→ **DATA SHOWN**
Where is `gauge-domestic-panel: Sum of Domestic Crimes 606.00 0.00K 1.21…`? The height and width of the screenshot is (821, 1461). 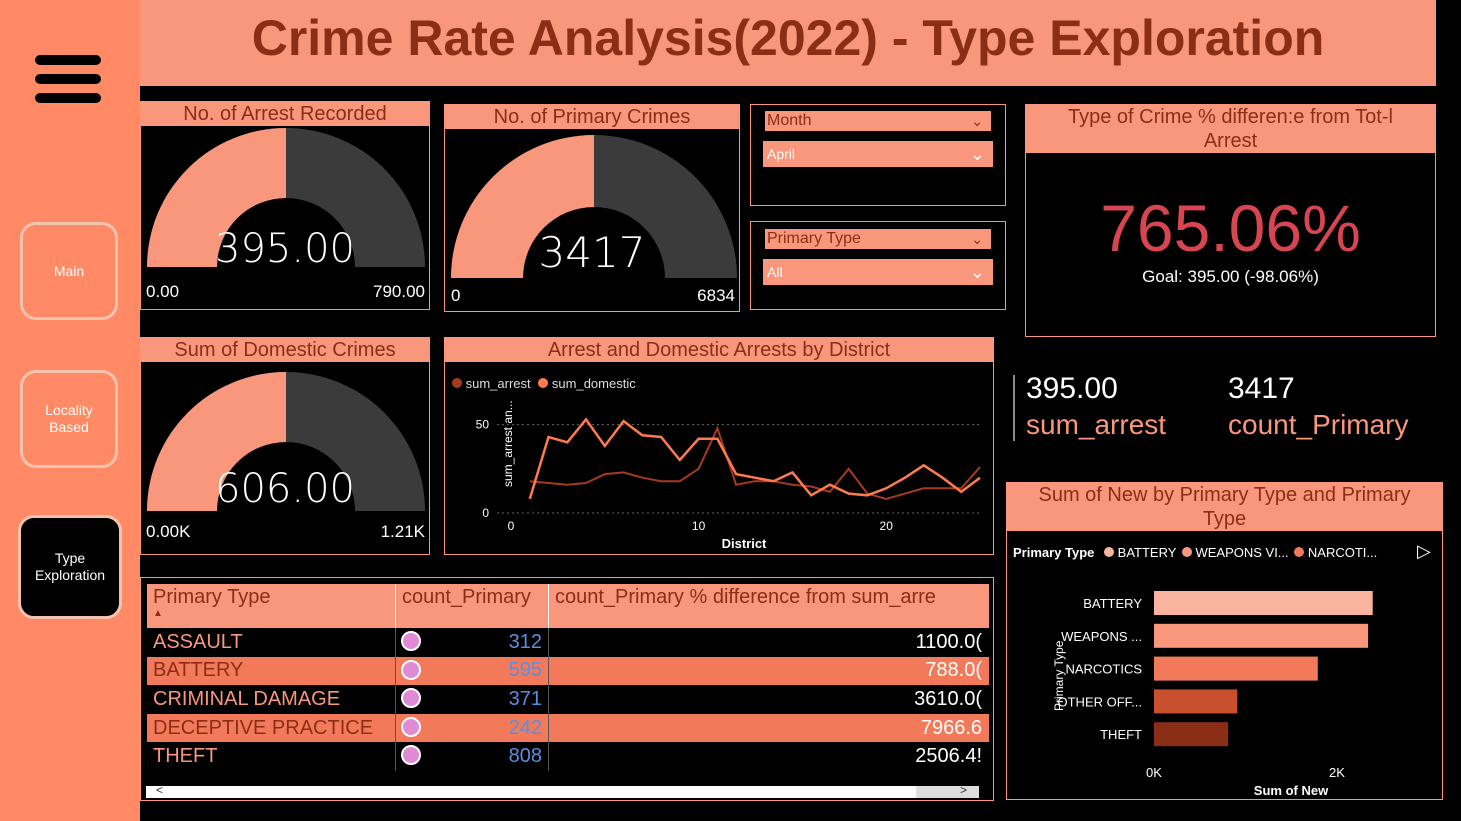 gauge-domestic-panel: Sum of Domestic Crimes 606.00 0.00K 1.21… is located at coordinates (285, 446).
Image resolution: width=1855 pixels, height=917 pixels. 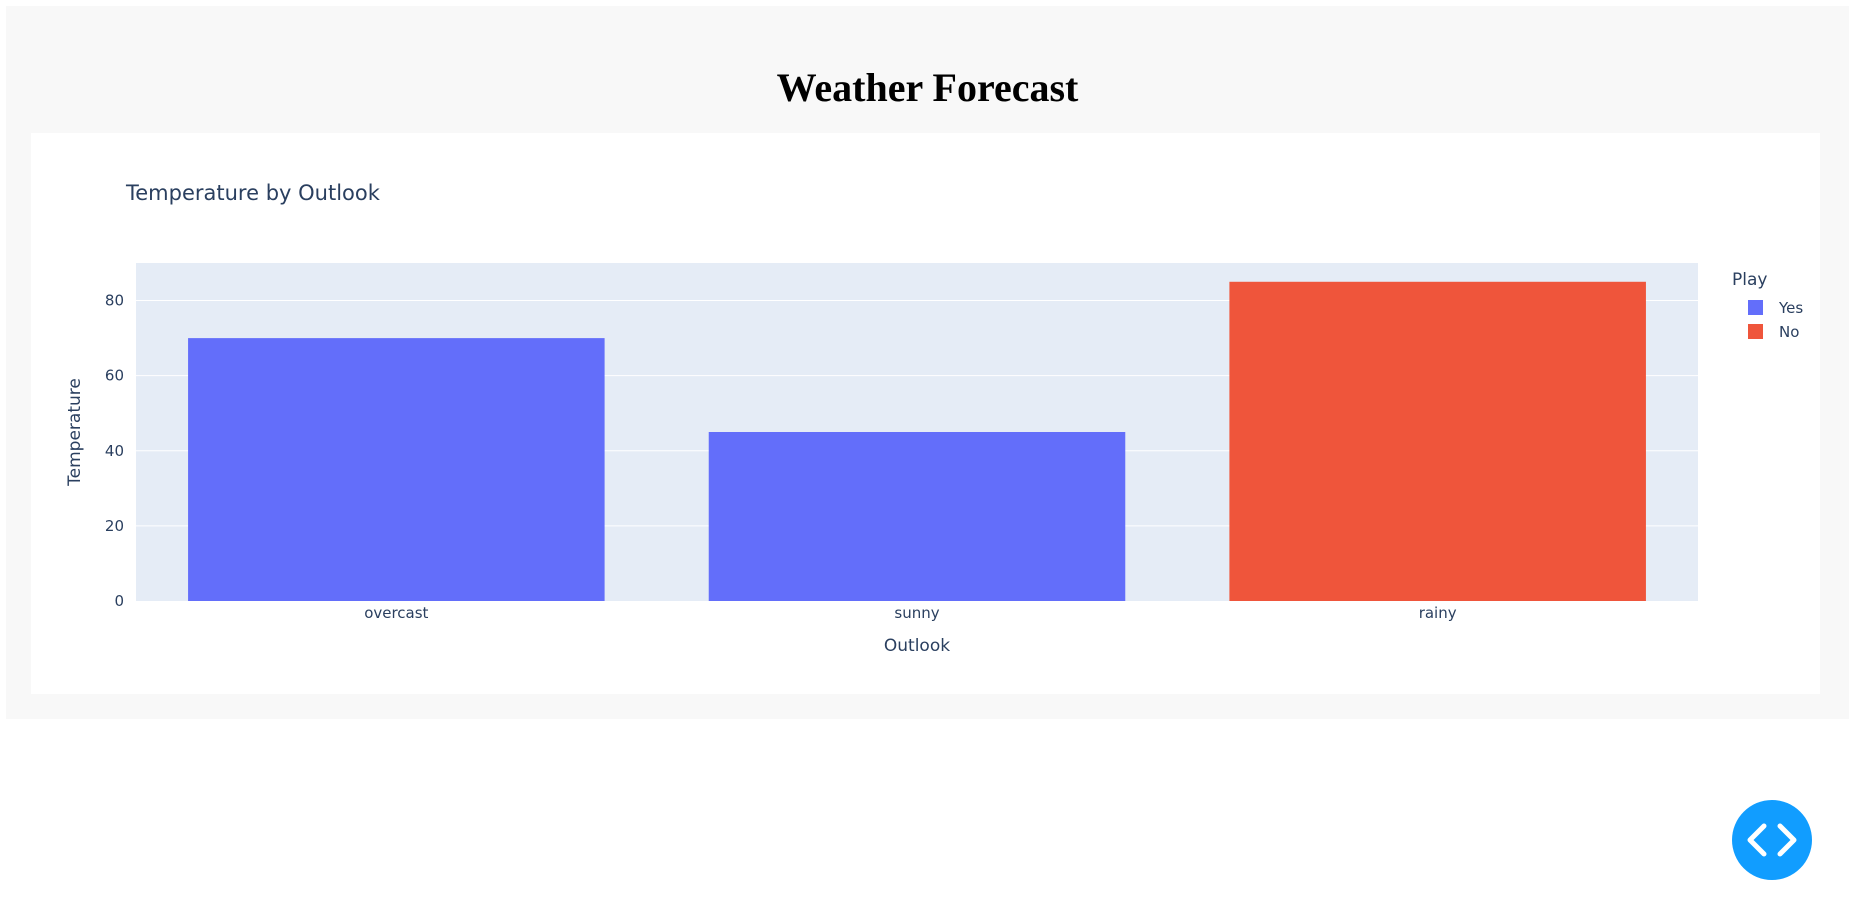 What do you see at coordinates (1790, 308) in the screenshot?
I see `legend-item-yes: Yes` at bounding box center [1790, 308].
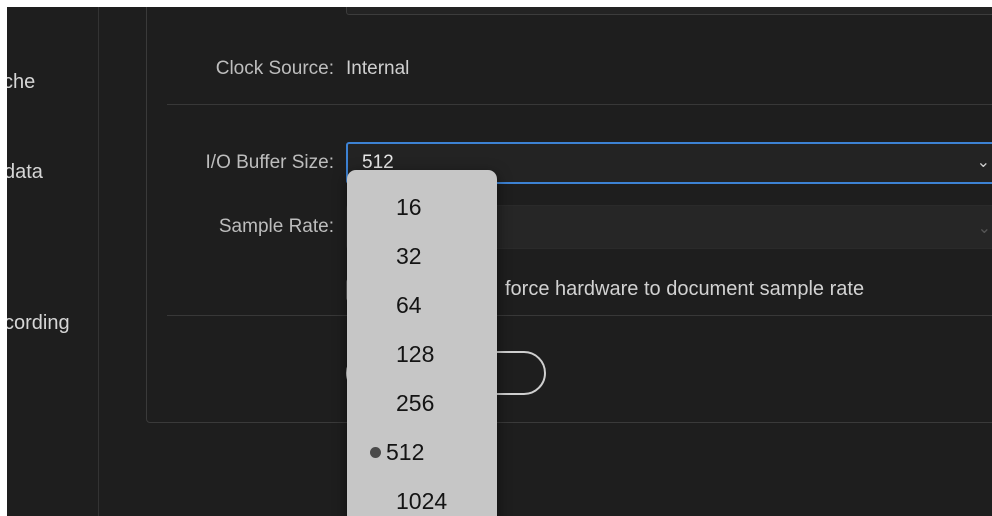 Image resolution: width=992 pixels, height=516 pixels. Describe the element at coordinates (378, 68) in the screenshot. I see `clock-source-value: Internal` at that location.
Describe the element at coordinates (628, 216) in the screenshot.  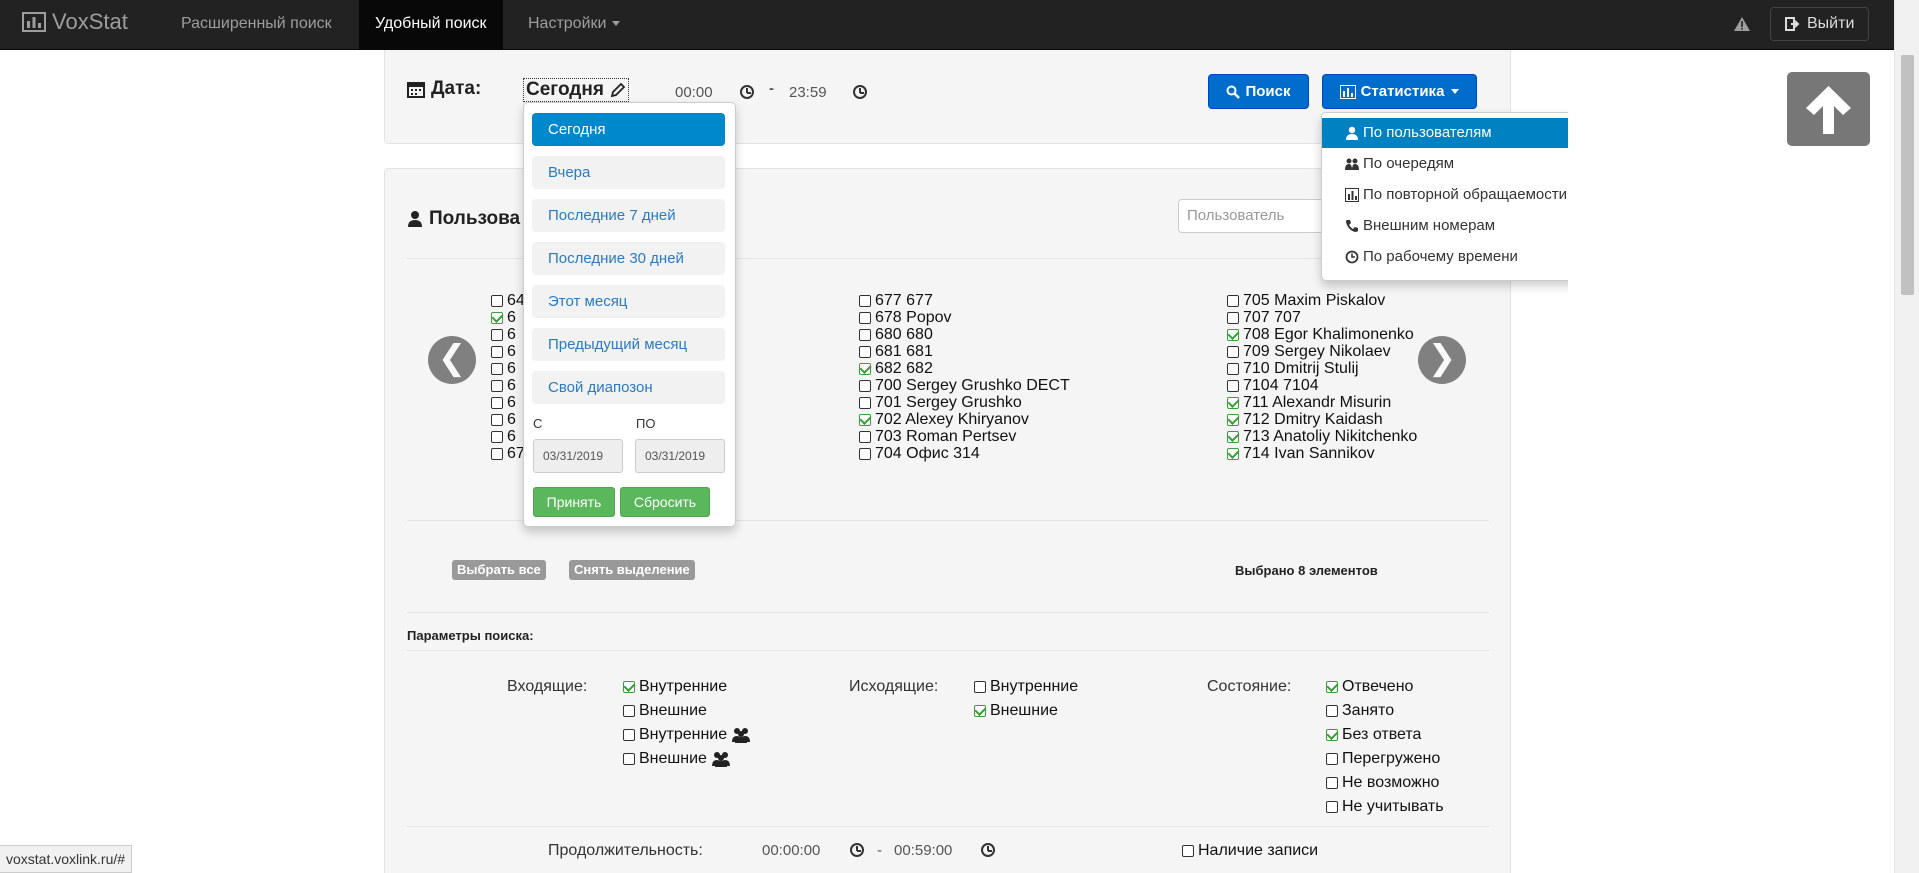
I see `range-option: Последние 7 дней` at that location.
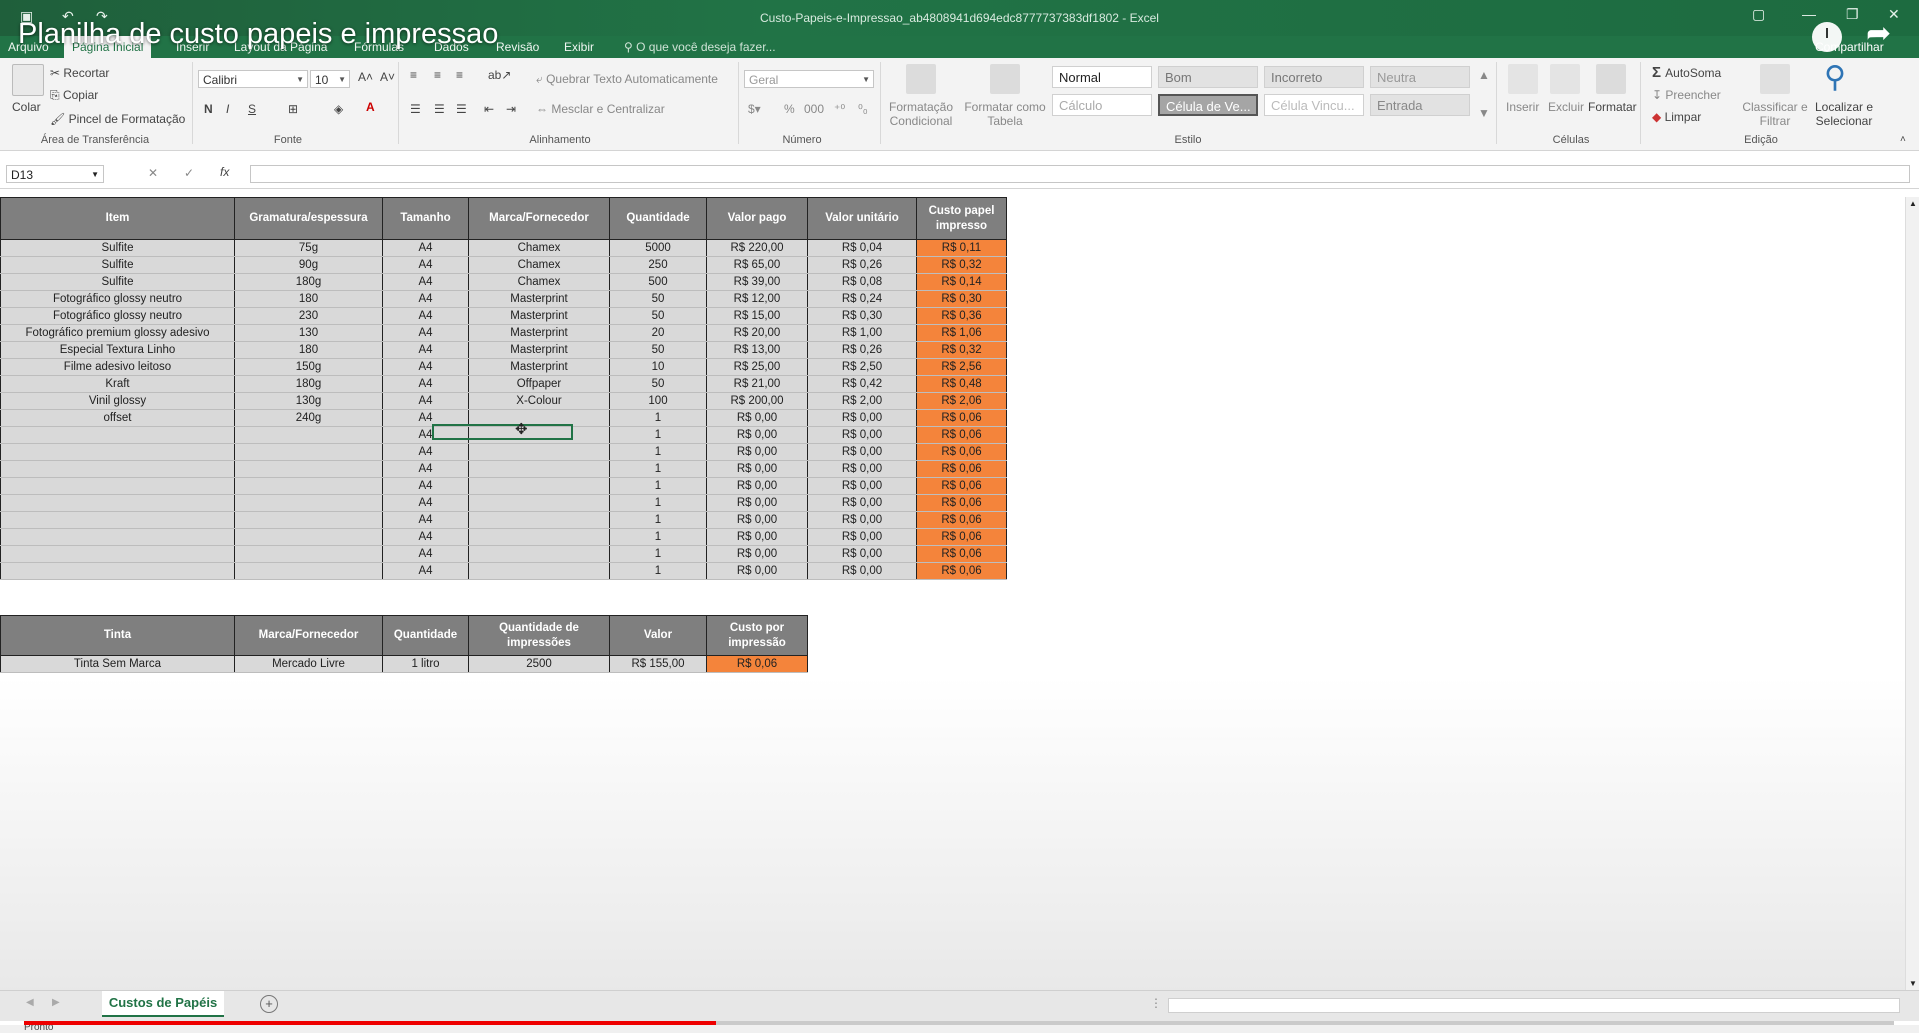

→ **WHAT YOU WILL DO**
Reproduce the entries word for word, starting with the line that contains "Describe the element at coordinates (628, 216)" and continuing through the end of the entries, and leave the pictures out.

→ **ANSWER SPACE**
Describe the element at coordinates (628, 216) in the screenshot.  
I see `range-option: Последние 7 дней` at that location.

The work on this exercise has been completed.